Mokumeganeya was founded in 1997 by metalwork artist and CEO Takahashi Masaki. During his studies at Tokyo University of the Arts, he discovered and was fascinated by the wonders of the traditional technique of mokume gane, a term that literally means woodgrain metal and signifies both the fabrication procedure and examples of the technique.
About 400 years ago after a time of upheaval, Japan entered an extended period of peace. Samurai began to value swords that were increasingly decorative rather than purely practical. The craftsman Shoami Denbei began making tsuba (sword guards) by layering metals of different colors on top of one another, yielding beautiful patterns in spirals and arabesques. Over time the technique was refined, producing exquisite mokume gane sword fittings in shakudo (an alloy of gold and copper), copper, gold, and silver. After an 1876 decree abolishing the wearing of swords, the method was applied to everyday items such as smoking and writing implements, but was gradually lost as Japan pursued a program of rapid industrialization.
Fast-forward to the 1990s when Takahashi sought to revive the technique. After painstaking efforts, he managed to reproduce a Denbei kozuka, the handle for a small knife in a sword fitting, as well as other items similar to those of the Edo period.

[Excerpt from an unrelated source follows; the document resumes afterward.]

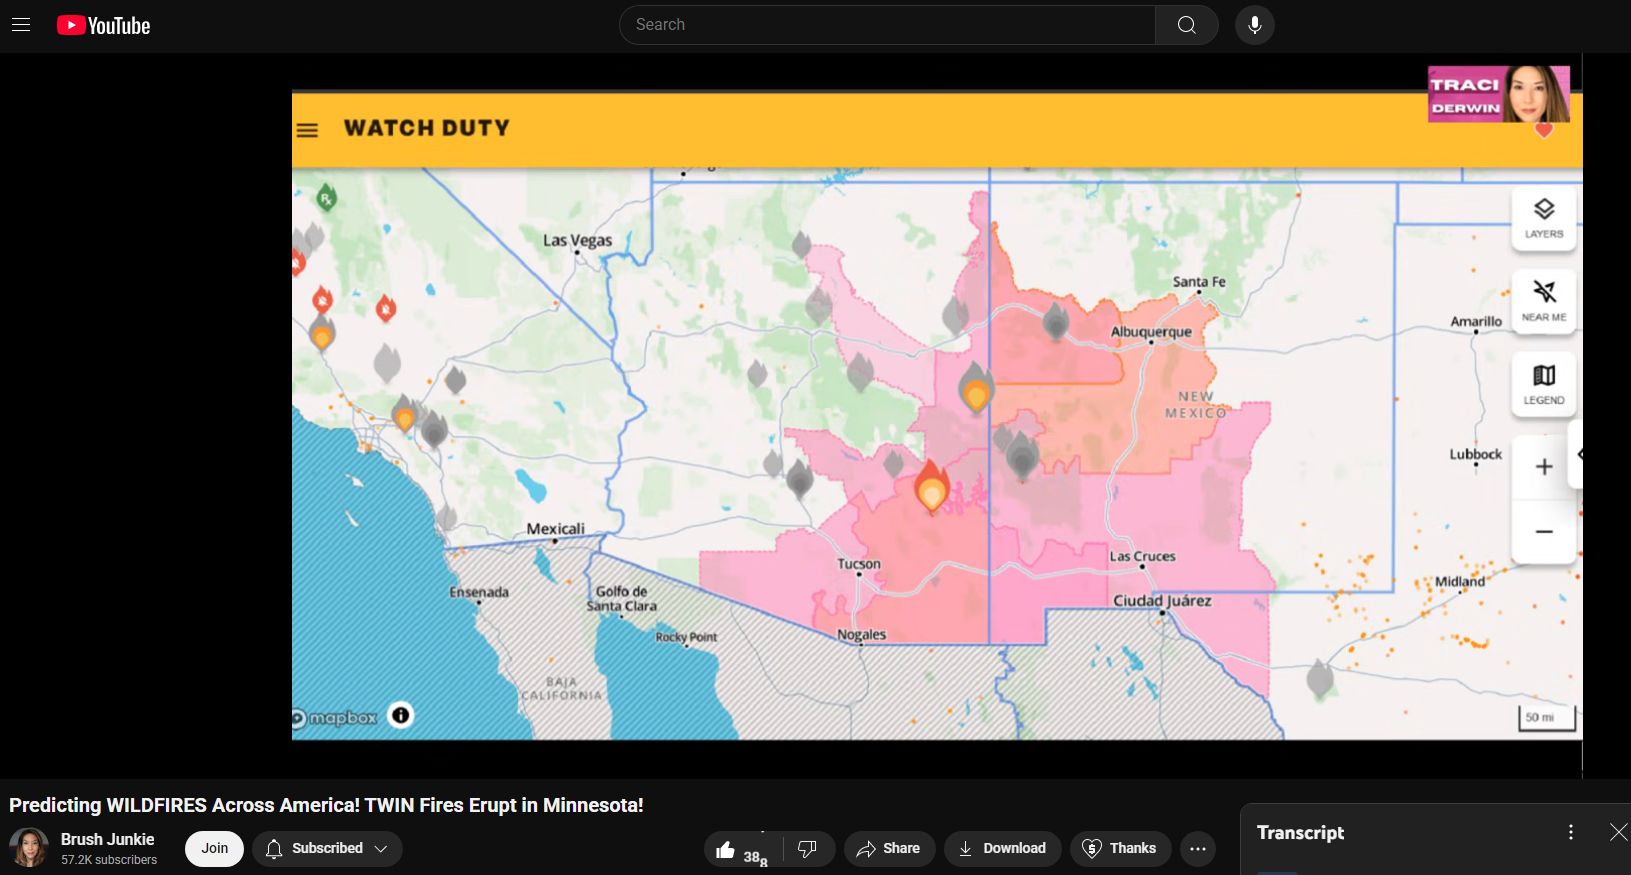Open Brush Junkie channel avatar
Viewport: 1631px width, 875px height.
click(x=29, y=848)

Takahashi decided to apply the art to contemporary jewelry, and his creations have met with great success. He has produced unique concepts such as Tsunagaru Katachi— fashioning a pair of rings from the same mokume gane plank and then ceremonially separating and exchanging them during weddings. Takahashi's work has gone on to receive a range of accolades and awards both in Japan and overseas.
In 2020 the company was selected to be part of the Tokyo Metropolitan Government's Edo Tokyo Kirari Project. The initiative is based on the concept of "Old meets New." It showcases the treasures of Tokyo—businesses in the capital that display excellence in craftsmanship, quality, and design as well as adopting new approaches to meet present-day customer needs. Together, these businesses embody the Tokyo Brand; one that can be appreciated both domestically and overseas, and carry its treasures forward into the future.
As it has gained recognition, Mokumeganeya has continued to grow, opening numerous outlets domestically as well as one in California. Partly due to the pandemic, there is an increased focus on online sales. "Inquiries from other parts of Asia are on the rise," says Takahashi. "We are increasing specialization in order to give a new generation of craftspeople a chance to show their skill and artistry, as well as increase the popularity of work involving handmade craftsmanship."
Tokyo is home to many artisans drawing upon the rich legacy of traditional Japanese art forms to create innovative products and services. This mix of old and new is one of the elements that make the capital one of the most dynamic cities in the world.